Cloning, Expression, and Characterization of a Cold-Active and Organic Solvent-Tolerant Lipase from Aeromicrobium sp. SCSIO 25071  

Su, Hongfei (Key Laboratory of Tropical Marine Bio-Resources and Ecology, South China Sea Institute of Oceanology, Chinese Academy of Sciences)

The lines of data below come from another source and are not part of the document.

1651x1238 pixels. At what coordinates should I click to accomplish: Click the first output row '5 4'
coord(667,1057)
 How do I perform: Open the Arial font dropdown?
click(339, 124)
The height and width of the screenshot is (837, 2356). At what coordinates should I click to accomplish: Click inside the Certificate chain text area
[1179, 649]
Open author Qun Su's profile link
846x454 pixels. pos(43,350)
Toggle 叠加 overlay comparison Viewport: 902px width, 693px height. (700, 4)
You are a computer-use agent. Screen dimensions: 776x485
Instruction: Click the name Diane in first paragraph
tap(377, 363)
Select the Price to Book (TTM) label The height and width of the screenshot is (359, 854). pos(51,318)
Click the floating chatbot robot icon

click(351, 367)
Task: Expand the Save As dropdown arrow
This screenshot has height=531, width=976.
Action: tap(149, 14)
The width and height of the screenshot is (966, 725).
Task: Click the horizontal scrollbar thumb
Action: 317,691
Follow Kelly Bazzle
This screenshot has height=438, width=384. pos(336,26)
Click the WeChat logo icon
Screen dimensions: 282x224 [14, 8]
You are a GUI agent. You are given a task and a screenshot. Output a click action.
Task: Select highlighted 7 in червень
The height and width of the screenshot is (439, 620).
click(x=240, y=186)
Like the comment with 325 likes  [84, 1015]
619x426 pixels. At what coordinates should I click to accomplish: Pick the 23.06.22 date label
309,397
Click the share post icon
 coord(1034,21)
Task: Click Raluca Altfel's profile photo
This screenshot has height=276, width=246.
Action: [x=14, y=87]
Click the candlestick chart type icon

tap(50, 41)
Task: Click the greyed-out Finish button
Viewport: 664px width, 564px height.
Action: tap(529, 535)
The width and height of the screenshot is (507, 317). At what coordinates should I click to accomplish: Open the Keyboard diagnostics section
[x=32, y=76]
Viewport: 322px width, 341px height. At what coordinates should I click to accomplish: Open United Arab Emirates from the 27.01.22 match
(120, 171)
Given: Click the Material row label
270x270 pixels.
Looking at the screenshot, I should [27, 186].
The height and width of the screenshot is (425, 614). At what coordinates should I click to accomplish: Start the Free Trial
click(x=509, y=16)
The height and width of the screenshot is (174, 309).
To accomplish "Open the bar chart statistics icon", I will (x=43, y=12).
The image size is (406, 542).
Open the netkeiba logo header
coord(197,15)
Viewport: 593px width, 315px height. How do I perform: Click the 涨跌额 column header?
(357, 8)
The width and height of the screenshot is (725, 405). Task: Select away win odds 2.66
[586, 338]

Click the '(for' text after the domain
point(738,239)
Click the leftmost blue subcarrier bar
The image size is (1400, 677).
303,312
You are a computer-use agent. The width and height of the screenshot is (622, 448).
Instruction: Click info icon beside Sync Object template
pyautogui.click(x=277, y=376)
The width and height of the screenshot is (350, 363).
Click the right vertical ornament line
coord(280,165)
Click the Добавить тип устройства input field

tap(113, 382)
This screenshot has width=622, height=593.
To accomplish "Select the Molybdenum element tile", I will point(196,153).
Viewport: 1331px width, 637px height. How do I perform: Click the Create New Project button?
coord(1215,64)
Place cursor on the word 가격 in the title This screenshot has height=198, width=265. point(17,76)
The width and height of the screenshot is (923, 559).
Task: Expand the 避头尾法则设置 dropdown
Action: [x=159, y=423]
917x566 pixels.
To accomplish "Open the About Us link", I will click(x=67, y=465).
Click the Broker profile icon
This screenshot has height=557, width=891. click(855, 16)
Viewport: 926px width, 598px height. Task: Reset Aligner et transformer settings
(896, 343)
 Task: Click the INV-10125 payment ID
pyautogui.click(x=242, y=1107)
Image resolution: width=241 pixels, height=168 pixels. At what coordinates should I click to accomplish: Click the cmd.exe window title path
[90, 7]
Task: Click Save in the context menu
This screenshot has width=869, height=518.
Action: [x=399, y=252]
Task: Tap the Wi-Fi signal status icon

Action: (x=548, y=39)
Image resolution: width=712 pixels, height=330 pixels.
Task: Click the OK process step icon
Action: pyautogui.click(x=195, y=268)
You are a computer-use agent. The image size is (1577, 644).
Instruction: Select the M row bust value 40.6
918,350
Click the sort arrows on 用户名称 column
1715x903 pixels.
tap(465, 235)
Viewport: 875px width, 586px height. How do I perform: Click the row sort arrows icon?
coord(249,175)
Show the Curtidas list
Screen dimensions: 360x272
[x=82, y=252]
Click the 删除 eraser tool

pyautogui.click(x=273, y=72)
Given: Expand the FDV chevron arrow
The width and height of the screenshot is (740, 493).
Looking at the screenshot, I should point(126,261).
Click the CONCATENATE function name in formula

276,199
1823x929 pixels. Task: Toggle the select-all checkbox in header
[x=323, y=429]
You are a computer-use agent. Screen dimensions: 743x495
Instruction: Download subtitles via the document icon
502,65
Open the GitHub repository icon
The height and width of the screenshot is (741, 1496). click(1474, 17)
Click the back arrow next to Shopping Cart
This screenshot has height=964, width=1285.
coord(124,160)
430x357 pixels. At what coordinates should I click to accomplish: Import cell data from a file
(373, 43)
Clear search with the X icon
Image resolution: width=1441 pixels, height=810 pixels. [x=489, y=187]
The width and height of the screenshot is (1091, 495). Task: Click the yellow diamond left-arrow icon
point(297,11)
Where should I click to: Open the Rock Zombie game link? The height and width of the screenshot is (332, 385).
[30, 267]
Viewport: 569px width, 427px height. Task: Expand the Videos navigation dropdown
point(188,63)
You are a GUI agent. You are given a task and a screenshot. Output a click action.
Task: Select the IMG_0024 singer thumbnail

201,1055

Mai, Zhimao (Key Laboratory of Tropical Marine Bio-Resources and Ecology, South China Sea Institute of Oceanology, Chinese Academy of Sciences)
Yang, Jian (Key Laboratory of Tropical Marine Bio-Resources and Ecology, South China Sea Institute of Oceanology, Chinese Academy of Sciences)
Xiao, Yunzhu (Key Laboratory of Tropical Marine Bio-Resources and Ecology, South China Sea Institute of Oceanology, Chinese Academy of Sciences)
Tian, Xinpeng (Key Laboratory of Tropical Marine Bio-Resources and Ecology, South China Sea Institute of Oceanology, Chinese Academy of Sciences)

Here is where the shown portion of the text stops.